Saturday, June 13, 2020

Pentecost Sunday

(written the week of May 31st)
Our church, like most, has not been meeting during the pandemic shutdown. Fortunately, we have a decades-long history of broadcasting our service on Sunday morning over a local radio station. So we didn't have to figure anything out when the pandemic shut our doors, we just kept doing what we'd been doing for years. The only change was that instead of feeding the sound from inside our sanctuary to the radio station, either live or time-delayed, our pastor and someone who was acting as liturgist would go to the radio station on Thursday to record a pseudo-service. Then the radio station spliced in recorded music and played it back on Sunday morning.
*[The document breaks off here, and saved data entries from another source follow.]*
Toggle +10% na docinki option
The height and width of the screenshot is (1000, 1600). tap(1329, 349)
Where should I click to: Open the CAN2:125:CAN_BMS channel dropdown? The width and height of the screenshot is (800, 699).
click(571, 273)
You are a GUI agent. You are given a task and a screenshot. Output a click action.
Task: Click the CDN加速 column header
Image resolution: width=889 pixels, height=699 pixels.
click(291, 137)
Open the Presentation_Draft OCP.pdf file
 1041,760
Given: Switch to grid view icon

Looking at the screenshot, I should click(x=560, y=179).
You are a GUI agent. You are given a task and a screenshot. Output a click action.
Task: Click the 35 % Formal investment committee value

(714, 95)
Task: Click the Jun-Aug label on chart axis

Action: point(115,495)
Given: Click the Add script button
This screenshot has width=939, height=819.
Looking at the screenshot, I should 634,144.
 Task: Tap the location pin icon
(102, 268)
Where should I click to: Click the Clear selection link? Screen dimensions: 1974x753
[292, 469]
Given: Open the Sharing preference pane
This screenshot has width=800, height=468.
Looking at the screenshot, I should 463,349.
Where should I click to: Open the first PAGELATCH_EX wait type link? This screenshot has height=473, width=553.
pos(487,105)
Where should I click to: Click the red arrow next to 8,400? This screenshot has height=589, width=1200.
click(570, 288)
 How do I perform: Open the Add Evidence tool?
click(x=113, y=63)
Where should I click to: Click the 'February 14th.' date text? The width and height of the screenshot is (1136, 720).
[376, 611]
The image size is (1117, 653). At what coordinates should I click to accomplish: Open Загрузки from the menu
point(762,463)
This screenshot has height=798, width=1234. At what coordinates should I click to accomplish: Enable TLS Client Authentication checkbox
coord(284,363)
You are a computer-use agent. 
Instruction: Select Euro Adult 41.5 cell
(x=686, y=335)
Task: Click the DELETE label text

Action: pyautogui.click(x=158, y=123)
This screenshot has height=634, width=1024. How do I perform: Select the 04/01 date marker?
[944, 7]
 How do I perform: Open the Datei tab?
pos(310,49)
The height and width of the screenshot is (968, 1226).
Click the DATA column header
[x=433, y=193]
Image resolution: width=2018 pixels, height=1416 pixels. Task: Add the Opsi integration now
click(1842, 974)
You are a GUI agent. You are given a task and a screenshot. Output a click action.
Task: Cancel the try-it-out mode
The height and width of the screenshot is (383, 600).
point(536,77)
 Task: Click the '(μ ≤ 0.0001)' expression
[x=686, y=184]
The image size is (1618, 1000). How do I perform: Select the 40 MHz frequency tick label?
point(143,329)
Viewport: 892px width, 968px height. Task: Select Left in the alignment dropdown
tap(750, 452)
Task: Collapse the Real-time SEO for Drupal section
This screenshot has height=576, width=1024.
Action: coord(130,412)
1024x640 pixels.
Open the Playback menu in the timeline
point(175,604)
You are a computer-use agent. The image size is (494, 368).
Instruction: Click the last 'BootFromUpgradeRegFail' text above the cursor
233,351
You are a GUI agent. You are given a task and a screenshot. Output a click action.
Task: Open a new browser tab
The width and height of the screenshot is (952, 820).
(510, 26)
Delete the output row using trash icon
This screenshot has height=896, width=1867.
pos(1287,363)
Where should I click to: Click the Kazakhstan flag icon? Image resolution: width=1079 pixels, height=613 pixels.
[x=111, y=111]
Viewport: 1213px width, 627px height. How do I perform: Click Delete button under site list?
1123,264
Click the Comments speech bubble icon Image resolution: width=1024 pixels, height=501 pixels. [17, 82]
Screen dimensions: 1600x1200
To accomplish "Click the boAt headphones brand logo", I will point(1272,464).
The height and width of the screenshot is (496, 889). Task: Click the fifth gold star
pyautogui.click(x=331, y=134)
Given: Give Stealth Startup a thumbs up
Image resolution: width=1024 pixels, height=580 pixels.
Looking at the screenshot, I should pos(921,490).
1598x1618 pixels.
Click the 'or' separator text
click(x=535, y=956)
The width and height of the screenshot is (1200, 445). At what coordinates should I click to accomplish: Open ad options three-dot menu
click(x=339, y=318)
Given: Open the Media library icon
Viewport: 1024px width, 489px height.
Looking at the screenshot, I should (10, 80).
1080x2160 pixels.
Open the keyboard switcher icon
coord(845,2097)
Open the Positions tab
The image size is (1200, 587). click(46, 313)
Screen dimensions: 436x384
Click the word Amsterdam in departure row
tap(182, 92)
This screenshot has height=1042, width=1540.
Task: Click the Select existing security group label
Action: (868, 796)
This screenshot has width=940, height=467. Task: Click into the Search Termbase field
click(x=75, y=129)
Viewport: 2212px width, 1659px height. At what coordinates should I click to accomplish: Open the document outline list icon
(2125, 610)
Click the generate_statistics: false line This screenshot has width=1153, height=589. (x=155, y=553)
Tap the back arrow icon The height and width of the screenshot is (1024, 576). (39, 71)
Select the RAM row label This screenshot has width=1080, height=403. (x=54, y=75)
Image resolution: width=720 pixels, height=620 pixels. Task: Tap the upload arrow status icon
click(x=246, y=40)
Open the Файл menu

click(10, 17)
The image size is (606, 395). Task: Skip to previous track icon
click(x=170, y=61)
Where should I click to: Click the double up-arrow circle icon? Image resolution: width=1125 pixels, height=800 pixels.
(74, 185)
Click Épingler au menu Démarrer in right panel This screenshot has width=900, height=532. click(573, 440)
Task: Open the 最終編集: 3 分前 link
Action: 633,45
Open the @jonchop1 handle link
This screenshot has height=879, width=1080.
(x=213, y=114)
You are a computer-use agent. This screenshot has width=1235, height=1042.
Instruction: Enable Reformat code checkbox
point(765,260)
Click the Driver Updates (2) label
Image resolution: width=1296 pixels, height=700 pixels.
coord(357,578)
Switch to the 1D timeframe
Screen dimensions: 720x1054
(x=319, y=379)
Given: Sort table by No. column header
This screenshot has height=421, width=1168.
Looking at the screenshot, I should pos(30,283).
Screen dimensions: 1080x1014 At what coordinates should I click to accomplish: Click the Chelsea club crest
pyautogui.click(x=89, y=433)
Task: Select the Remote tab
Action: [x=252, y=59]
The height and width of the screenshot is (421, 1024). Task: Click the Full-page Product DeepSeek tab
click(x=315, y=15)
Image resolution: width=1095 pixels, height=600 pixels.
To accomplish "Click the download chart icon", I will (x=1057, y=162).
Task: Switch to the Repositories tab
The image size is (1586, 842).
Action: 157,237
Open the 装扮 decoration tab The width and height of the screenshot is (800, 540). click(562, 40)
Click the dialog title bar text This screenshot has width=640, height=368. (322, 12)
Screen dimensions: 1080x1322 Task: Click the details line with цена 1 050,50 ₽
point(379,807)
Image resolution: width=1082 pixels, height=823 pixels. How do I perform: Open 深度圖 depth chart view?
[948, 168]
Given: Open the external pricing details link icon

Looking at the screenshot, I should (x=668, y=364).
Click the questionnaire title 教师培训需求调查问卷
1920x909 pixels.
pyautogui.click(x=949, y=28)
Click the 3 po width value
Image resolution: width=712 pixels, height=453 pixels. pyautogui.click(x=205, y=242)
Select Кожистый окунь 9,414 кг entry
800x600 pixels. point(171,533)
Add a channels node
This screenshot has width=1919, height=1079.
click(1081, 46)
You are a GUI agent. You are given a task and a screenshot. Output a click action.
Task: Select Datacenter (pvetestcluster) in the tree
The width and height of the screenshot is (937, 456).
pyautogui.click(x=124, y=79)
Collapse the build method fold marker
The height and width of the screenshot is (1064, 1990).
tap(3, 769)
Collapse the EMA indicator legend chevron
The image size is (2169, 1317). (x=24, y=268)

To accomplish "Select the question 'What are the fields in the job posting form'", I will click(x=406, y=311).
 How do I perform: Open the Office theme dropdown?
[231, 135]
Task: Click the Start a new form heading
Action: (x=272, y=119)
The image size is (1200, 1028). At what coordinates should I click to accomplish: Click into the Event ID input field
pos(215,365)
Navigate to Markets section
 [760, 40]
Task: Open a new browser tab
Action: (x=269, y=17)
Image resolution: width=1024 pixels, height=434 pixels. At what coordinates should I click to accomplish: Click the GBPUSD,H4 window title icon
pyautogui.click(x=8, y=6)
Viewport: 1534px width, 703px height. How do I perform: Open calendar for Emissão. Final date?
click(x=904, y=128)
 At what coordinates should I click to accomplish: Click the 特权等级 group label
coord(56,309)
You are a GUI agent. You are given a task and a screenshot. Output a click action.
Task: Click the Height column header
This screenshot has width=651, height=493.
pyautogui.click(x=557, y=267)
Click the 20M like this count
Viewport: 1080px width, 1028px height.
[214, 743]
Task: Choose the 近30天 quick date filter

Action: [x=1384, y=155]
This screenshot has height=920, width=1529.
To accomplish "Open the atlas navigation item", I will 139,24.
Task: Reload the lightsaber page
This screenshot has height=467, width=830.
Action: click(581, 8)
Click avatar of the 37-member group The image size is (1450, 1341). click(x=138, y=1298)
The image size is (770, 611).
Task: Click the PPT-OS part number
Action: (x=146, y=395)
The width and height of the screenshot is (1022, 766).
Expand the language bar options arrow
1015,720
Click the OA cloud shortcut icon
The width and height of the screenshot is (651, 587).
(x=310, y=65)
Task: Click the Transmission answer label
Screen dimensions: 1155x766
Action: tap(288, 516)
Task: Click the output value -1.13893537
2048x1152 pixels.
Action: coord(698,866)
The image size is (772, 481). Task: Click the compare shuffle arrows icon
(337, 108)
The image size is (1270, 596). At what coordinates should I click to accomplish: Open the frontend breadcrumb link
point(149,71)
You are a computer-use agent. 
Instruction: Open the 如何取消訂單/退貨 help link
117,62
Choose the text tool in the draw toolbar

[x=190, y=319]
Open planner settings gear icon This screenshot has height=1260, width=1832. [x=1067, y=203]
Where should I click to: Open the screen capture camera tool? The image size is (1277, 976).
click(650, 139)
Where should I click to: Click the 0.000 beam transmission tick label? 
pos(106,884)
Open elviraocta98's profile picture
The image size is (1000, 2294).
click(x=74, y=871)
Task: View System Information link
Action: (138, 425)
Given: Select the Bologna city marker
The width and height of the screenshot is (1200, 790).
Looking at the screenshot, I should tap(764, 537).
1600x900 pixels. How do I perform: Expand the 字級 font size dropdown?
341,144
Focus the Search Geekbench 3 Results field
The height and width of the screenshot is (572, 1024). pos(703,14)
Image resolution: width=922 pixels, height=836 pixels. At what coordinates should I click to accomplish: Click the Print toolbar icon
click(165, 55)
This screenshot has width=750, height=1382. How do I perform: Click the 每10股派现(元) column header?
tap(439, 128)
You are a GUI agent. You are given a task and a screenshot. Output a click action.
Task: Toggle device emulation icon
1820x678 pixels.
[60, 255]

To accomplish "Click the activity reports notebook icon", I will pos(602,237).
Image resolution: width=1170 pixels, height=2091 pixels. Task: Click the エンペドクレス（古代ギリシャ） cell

As the pandemic restrictions eased and things began to open up again, we decided to borrow an idea that many churches have been trying: a parking lot worship service. This past Sunday was Pentecost Sunday, and our pastor was all ready to set up in the parking lot with a sound system, a couple of musicians, and (we hoped) a whole bunch of people in their cars who were excited to be together again. Whatever I may believe about God (or not) on any given Sunday, there's no doubt that our church is made up of people who are happy to be together, and we have all missed that during the pandemic shutdown.

But Sunday morning, in spite of an early sparkling start, by 8:15 or so the weather had turned. Around 8:30, a massive thunderstorm rolled through, with winds up to 69 mph, toppling trees and ripping off branches and knocking out power all over the county. More than 30,000 people were without power by Sunday afternoon. Unsurprisingly, there was a remarkable lack of people showing up in our church parking lot. At 9:40, twenty minutes before the service was supposed to begin, the power at the radio station was out.

Since our plan had been to broadcast the radio program over the sound system--so that both those in the parking lot and those who had stayed home would be hearing the same thing--that put us in a tough spot. Only a few people had arrived at that point, but our pastor made the tough call to cancel the service. We turned some people away, and started texting and calling others to let them know that the service wasn't going to happen.

Then, lo and behold, about two minutes before ten o'clock, the power came back on at the radio station. At that point, there were eight of us still at the church. So one of us opened the doors to his car, cranked up the radio, and the eight of us hung out in the parking lot, sitting in camp chairs or leaning on cars, and listened to the service our pastor and a liturgist had recorded a few days before.

I had had a bad week. And by "bad," I don't mean that bad things had happened to me, I mean that I was my worst self. I had let some things slide at home that really should have been taken care of. I had hurt my sweet mom by inadvertently texting a snarky comment to her instead of to my sisters. I had not met my own expectations in accomplishing a couple of personal goals. Our country was in the midst of the response to the murders George Floyd, Ahmaud Arbery, and Breonna Taylor, and I was feeling the collective burden of our national sins. How come we can't stop this? Have I been doing enough? How do we finally change this? To be precise, I was feeling like crap, and hopeless on top of it.

And then I had the experience--one that I've had many times before-- that reminds me why I go to church. The words of the confession seemed to speak right to me, and the forgiveness of sins washed over me, as if rolling away my failures and petty meanness. Forgiveness doesn't change a thing. Not on its own, anyway. I'm still the same person with all my same faults after I've been forgiven as I was before. I'm still responsible for creating change in myself and around me, and I'm still responsible for apologizing to my mom and making things right.

But it reminds me that with all my crap and all my faults and all the ways I can't solve the problems that are right there in front of me, I am still a beloved child of God. For that hour, I can lay my burdens down, the load of failure that threatens to pull me under, and breathe into it, just long enough so that when the service is over, I have the energy and the resources to keep going.

That is all.

(Edited to add 6/24/20: The original version of this has been out there on the RSS feed all along, but I deleted it while I dealt with my narcissistic white liberal guilt over being an idiot. I made a few edits so that I could live with it. It's entirely possible I should have left it in its original state as a marker of my learning curve. But I didn't.)